A fourth article, which was not published in the news release by the media watchdog, discusses sanctions that will be imposed on broadcasters who fail to comply with this new resolution.
An AFSCA source told the Herald the department would be “understanding” if channels fail to comply with the decision during the first few weeks.
“We won’t demand an immediate response by news shows — we’ll be working with them the same way we’re doing now to progressively provide access to their services for visually and hearing-impaired people,” the source added.
The decision by the agency led by Sabbatella comes after weeks of social conflict throughout the country, a time during which several media outlets illustrated the crisis with both live and file footage.

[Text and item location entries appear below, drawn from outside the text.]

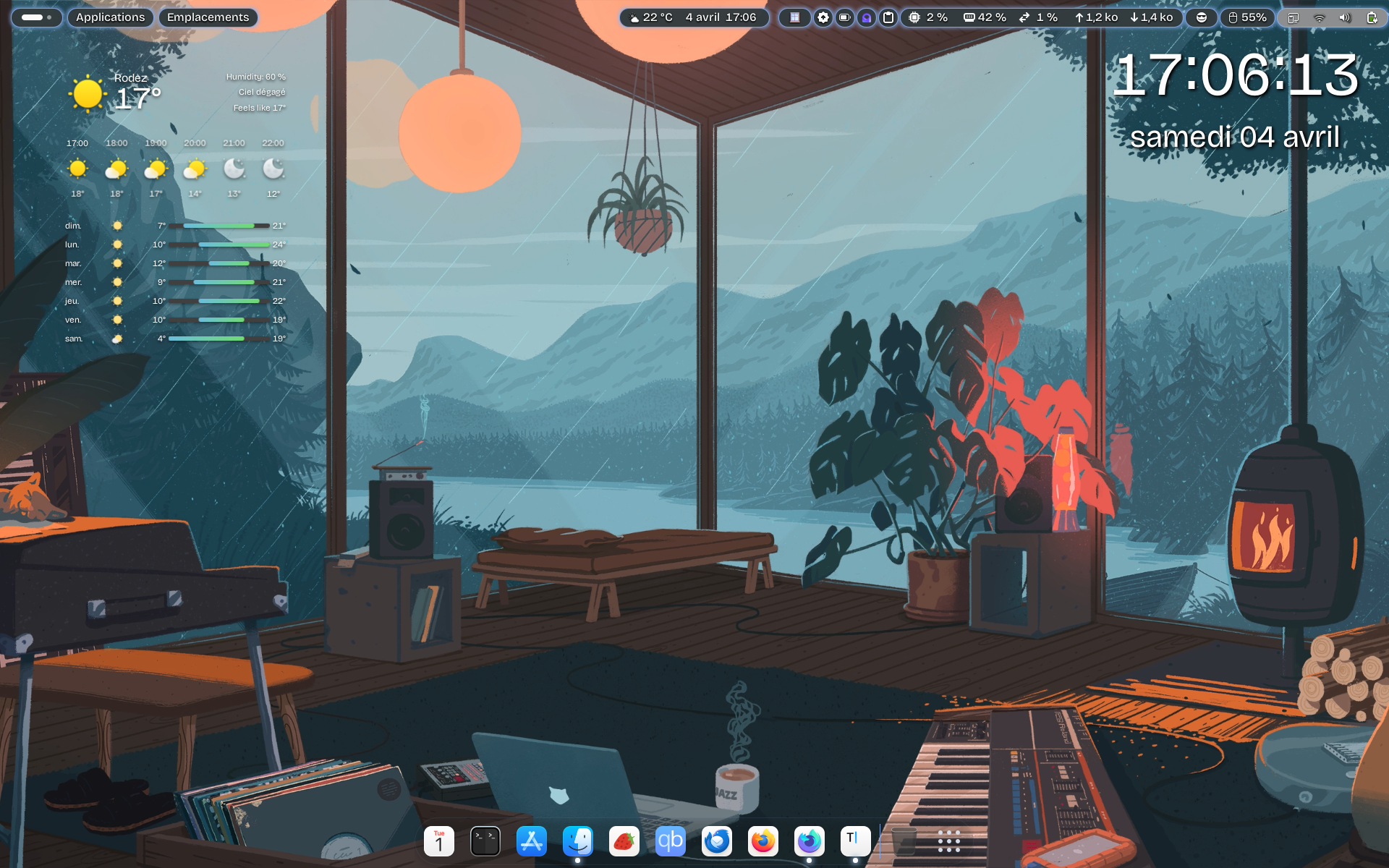Open the clipboard manager panel icon
This screenshot has width=1389, height=868.
(x=888, y=17)
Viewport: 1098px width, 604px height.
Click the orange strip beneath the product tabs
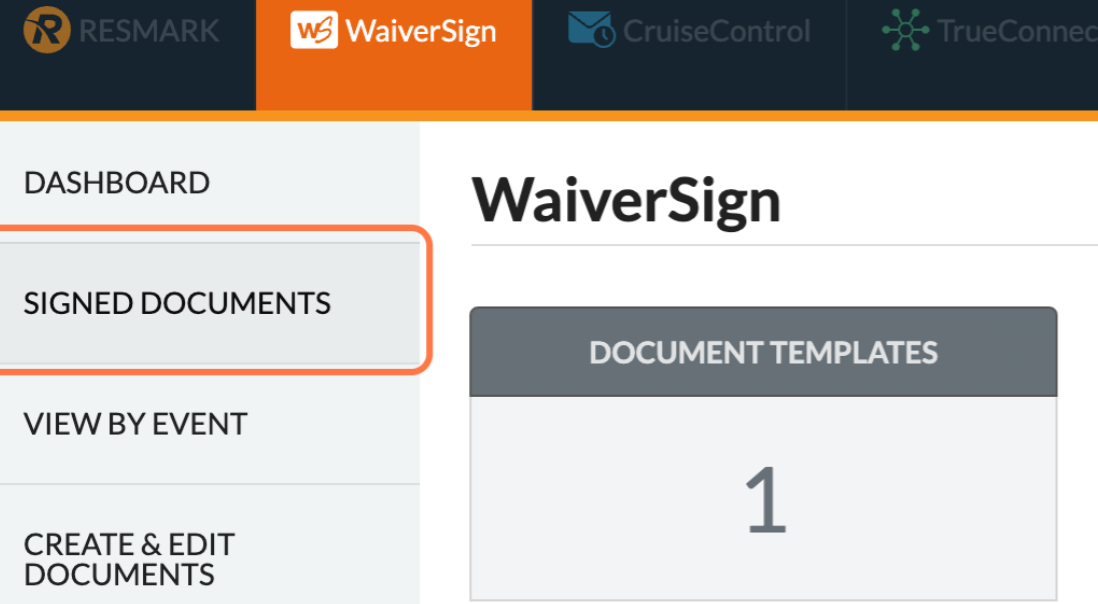click(x=700, y=116)
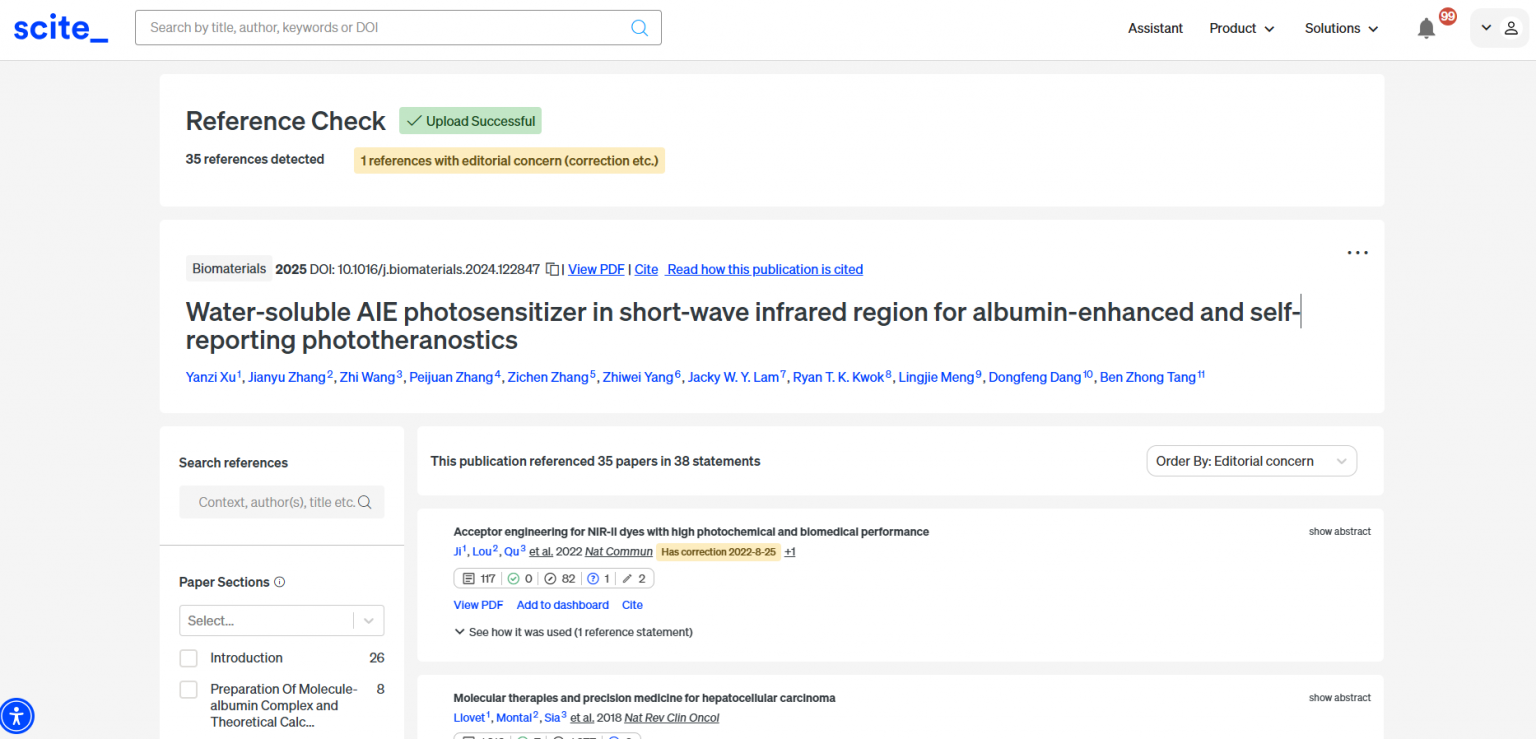The width and height of the screenshot is (1536, 739).
Task: Open the Assistant page
Action: point(1155,28)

“We wanted to be careful (with this resolution) because the Broadcast Media Law does not interfere with content,” an AFSCA spokesman told the Herald. “But here we’re dealing with rights that have to do with access to information.” That broad category means the decision would fall under the purview of the AFSCA.
Officials from the media watchdog say discussions were already underway, but that the lootings of recent weeks (when media outlets sometimes used file footage and failed to explain when it was recorded, leading many to believe that those crises were ongoing) helped to “push” the debate.
Sabbatella and AFSCA directors Ignacio Saavedra, Claudio Schifer and Néstor Avalle welcomed the resolution, while Marcelo Stubrin — appointed by the Radical (UCR) party — and Gerardo “Jerry” Milman from the Broad Progressive Front (FAP) also approved the decision.
The measure will become effective once published in the Official Gazette, which may take place “today or tomorrow,” according to official sources.